• **Problem description**
State how many lines in these records contain the word "agent", and nothing else.

** Excerpted records follows **

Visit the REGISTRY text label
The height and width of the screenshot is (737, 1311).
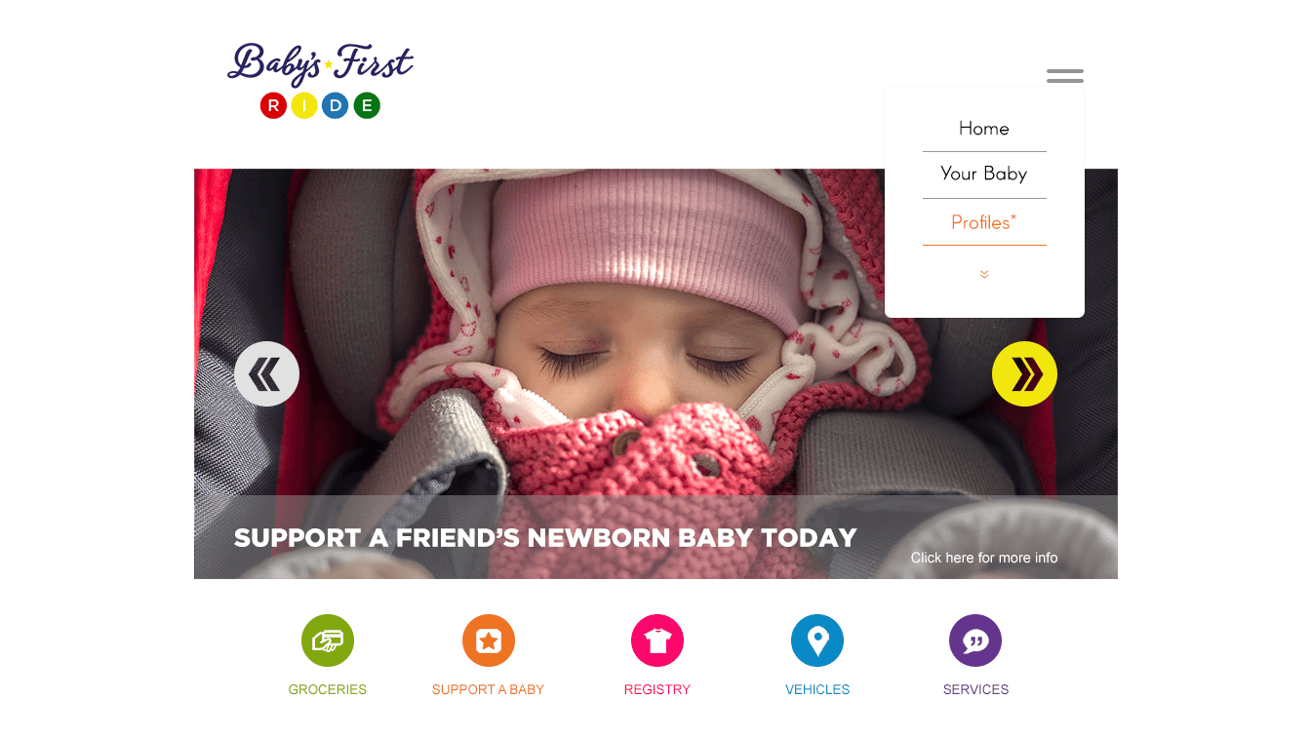coord(657,689)
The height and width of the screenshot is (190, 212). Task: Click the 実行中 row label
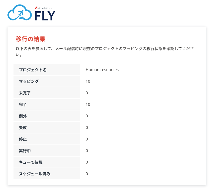click(x=25, y=151)
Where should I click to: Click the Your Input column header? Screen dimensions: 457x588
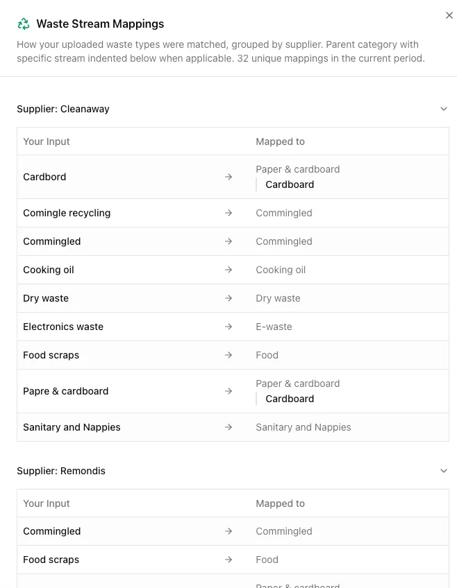[46, 141]
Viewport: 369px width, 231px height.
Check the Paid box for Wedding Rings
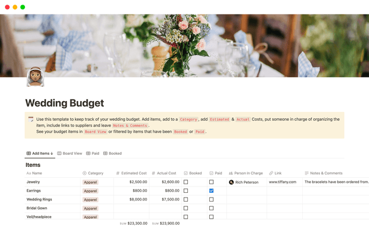tap(211, 199)
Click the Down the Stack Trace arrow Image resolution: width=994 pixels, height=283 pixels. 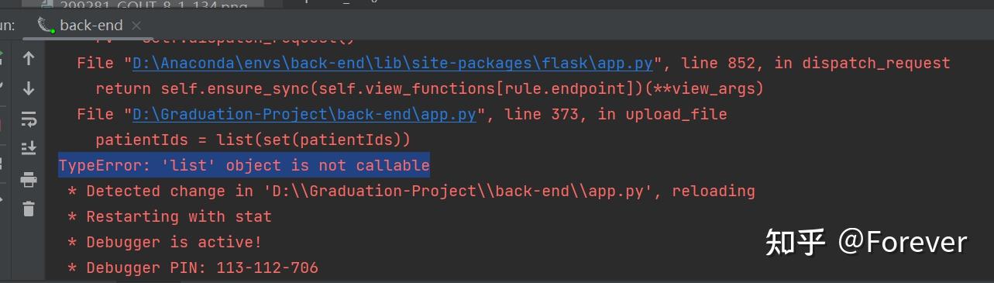point(29,88)
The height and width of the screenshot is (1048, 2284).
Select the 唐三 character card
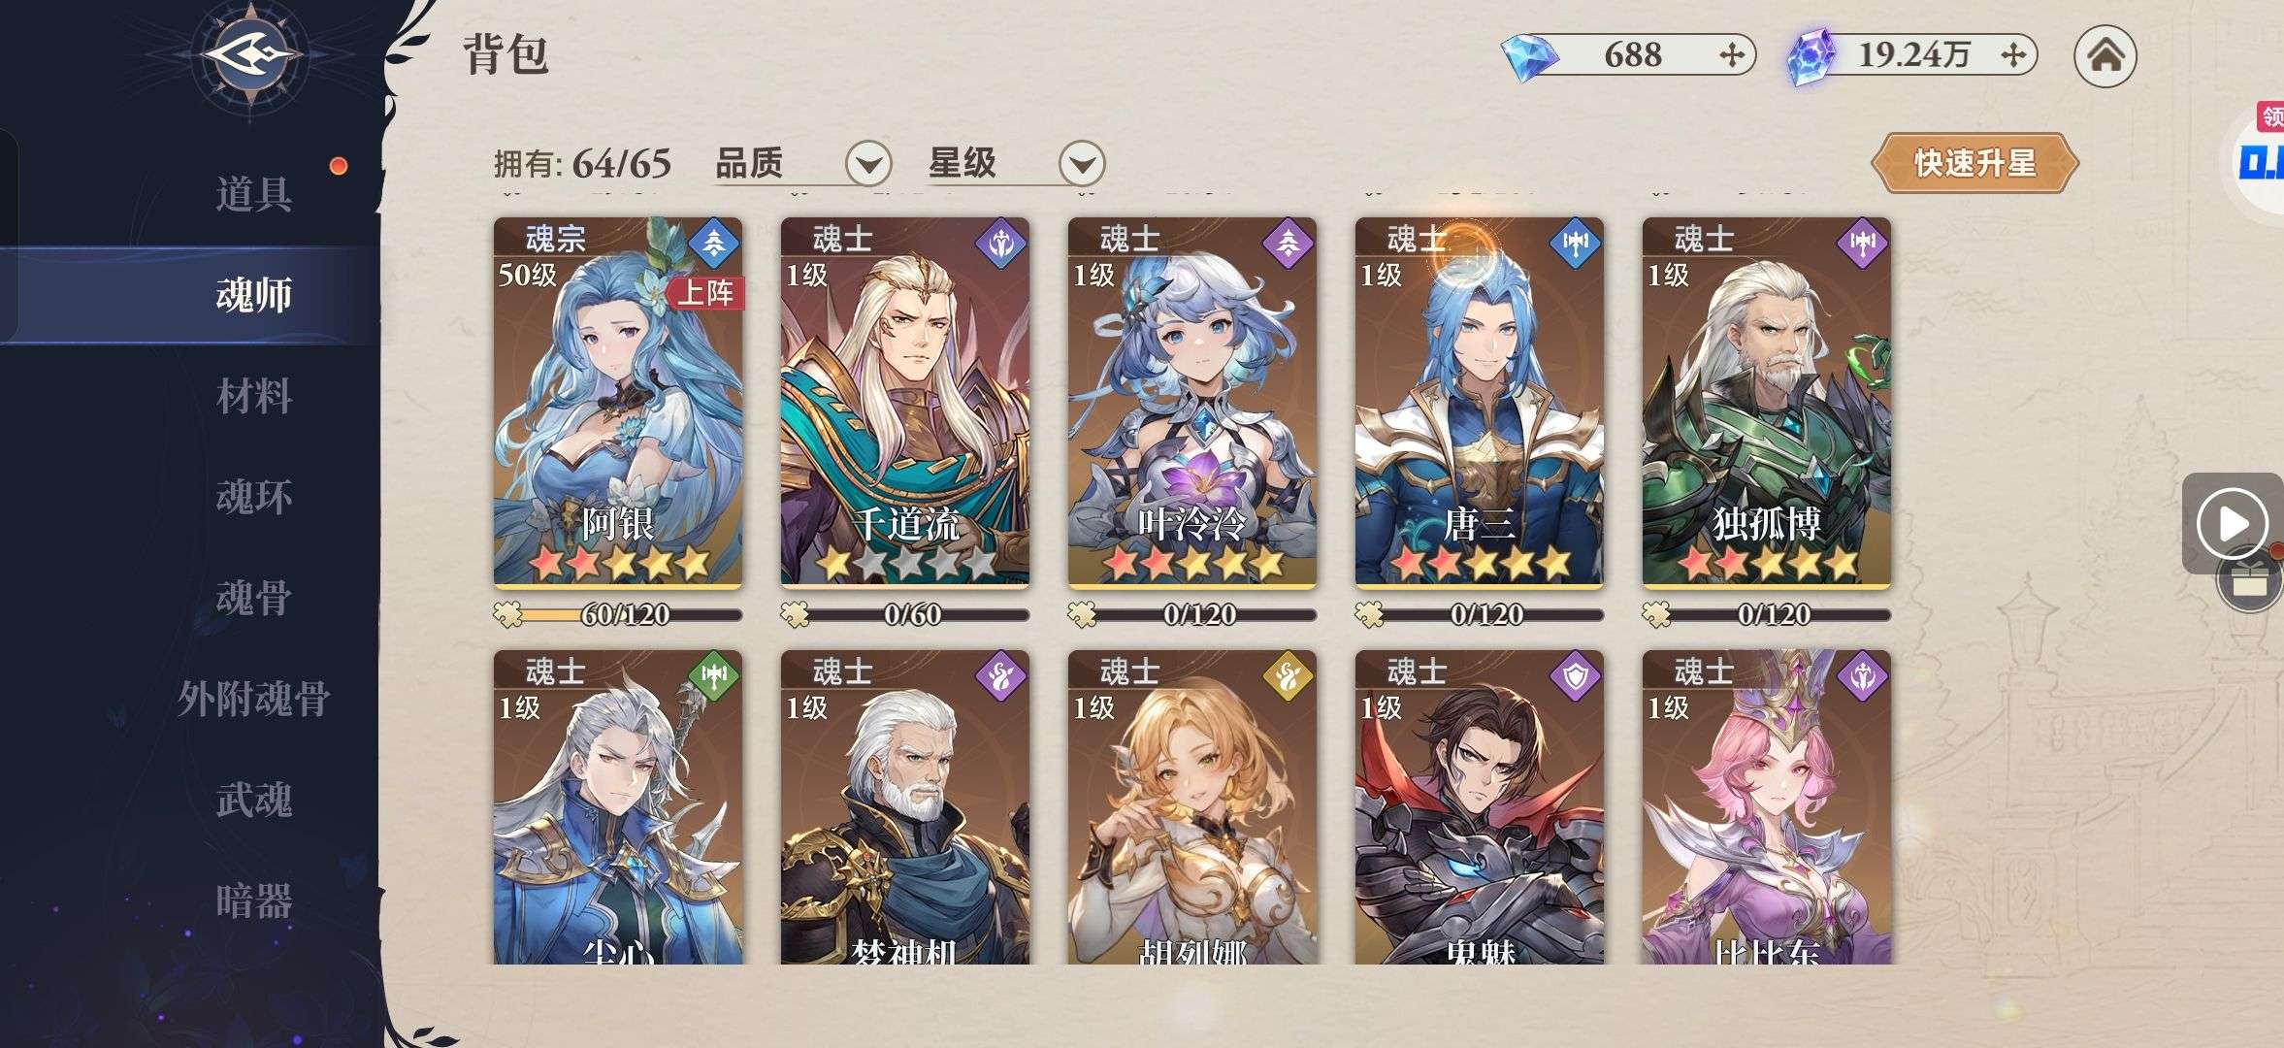click(x=1479, y=403)
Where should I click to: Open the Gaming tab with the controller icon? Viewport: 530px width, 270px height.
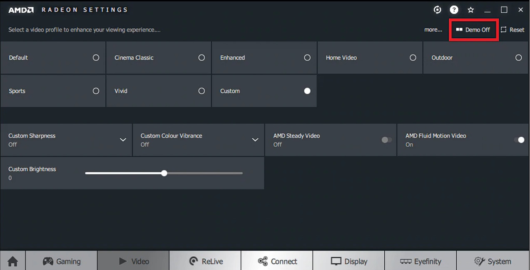pos(62,261)
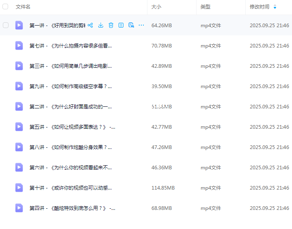Open 第九讲 《如何制作高级镂空字幕 file
Image resolution: width=292 pixels, height=229 pixels.
click(70, 86)
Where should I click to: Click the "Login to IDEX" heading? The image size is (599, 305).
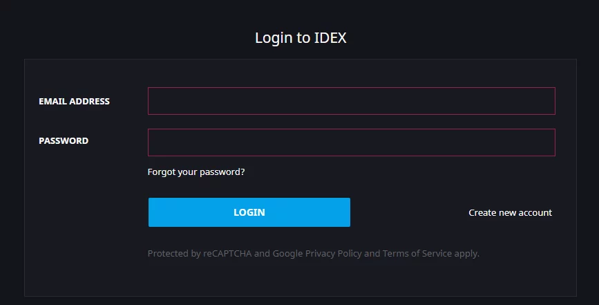[x=301, y=38]
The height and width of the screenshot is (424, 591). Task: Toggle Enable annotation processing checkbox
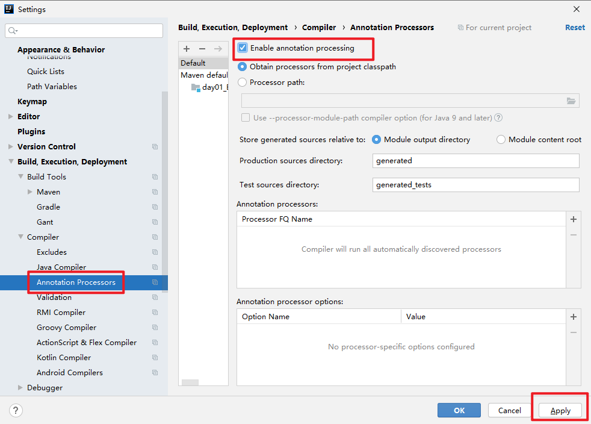(243, 48)
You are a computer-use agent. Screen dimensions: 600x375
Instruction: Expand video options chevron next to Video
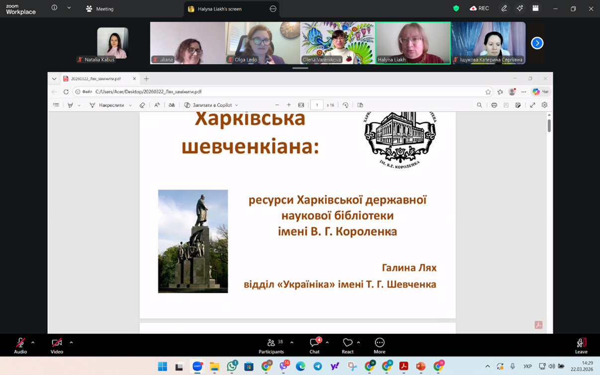(71, 342)
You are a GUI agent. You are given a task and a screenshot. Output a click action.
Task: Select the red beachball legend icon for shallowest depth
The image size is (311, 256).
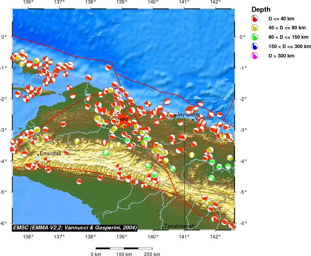click(x=255, y=18)
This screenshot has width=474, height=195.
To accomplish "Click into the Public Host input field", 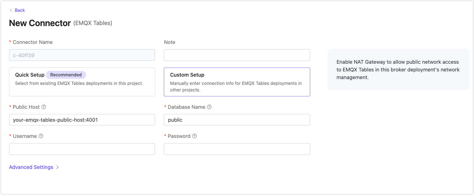I will tap(82, 120).
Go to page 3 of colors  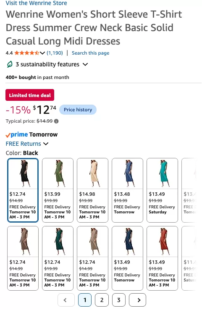119,300
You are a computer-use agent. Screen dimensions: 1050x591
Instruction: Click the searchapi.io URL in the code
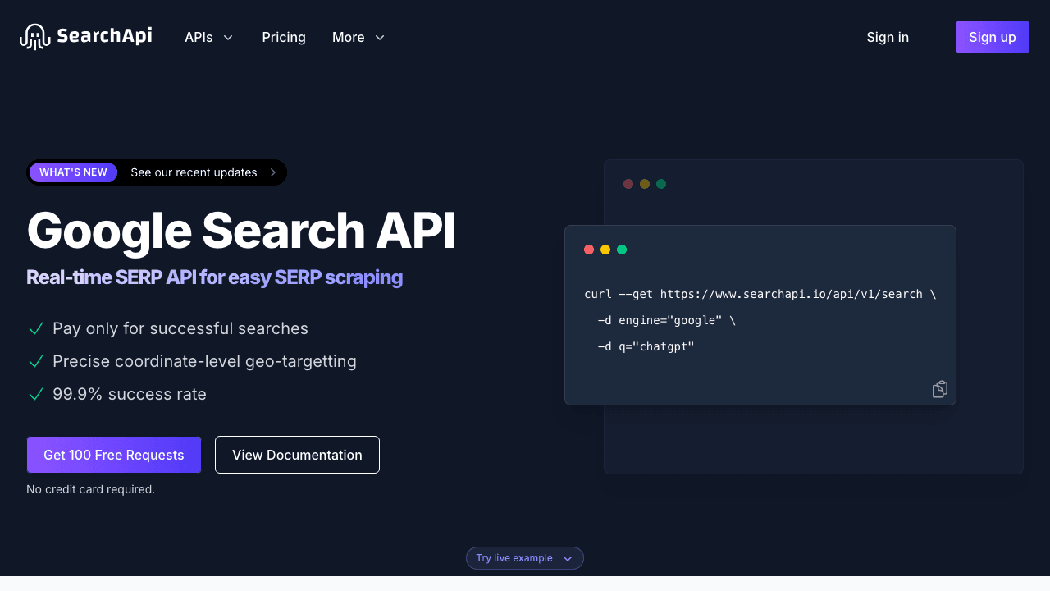pos(792,294)
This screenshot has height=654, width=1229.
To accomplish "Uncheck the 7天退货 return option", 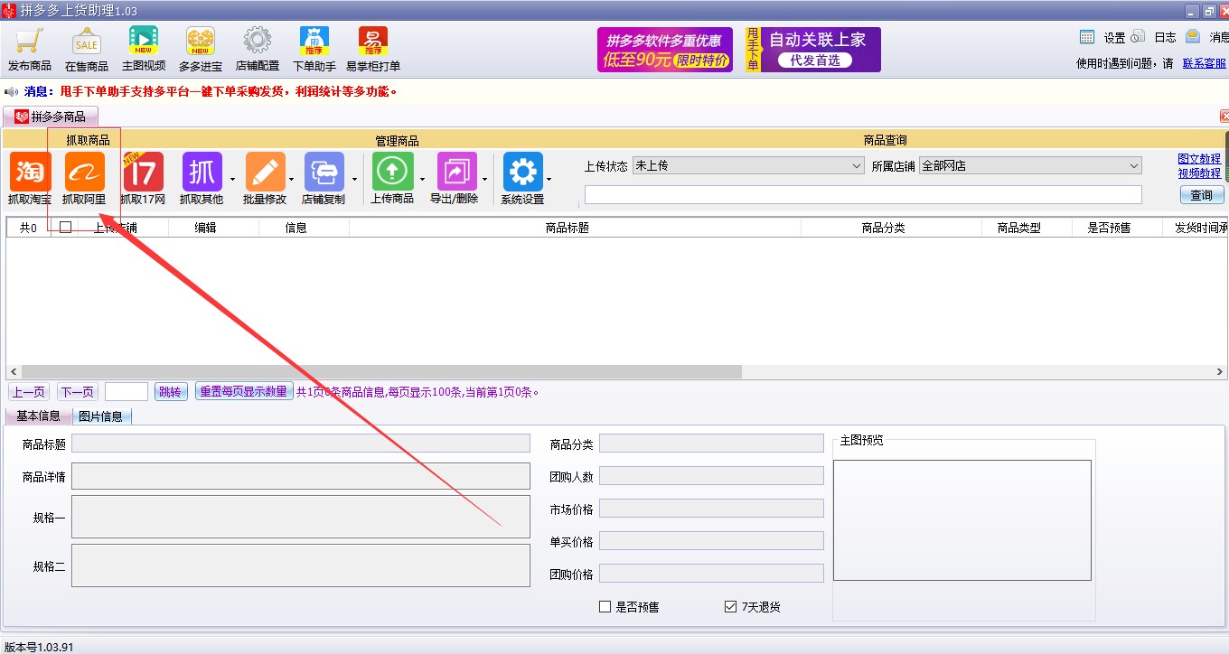I will click(x=729, y=606).
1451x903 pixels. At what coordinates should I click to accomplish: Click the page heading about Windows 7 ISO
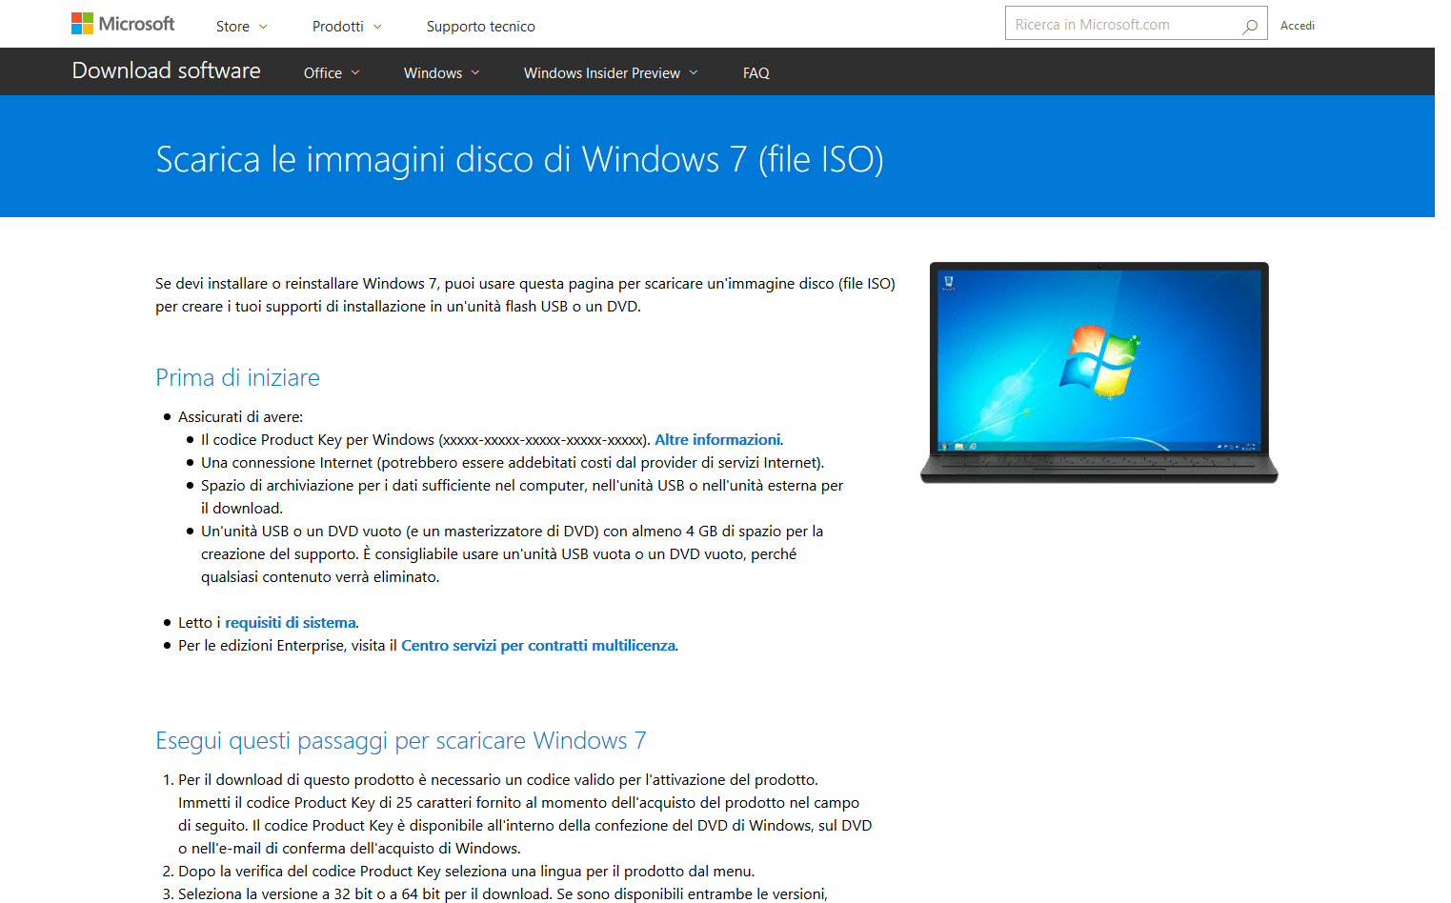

** End of Excerpted records **

• **Answer space**
3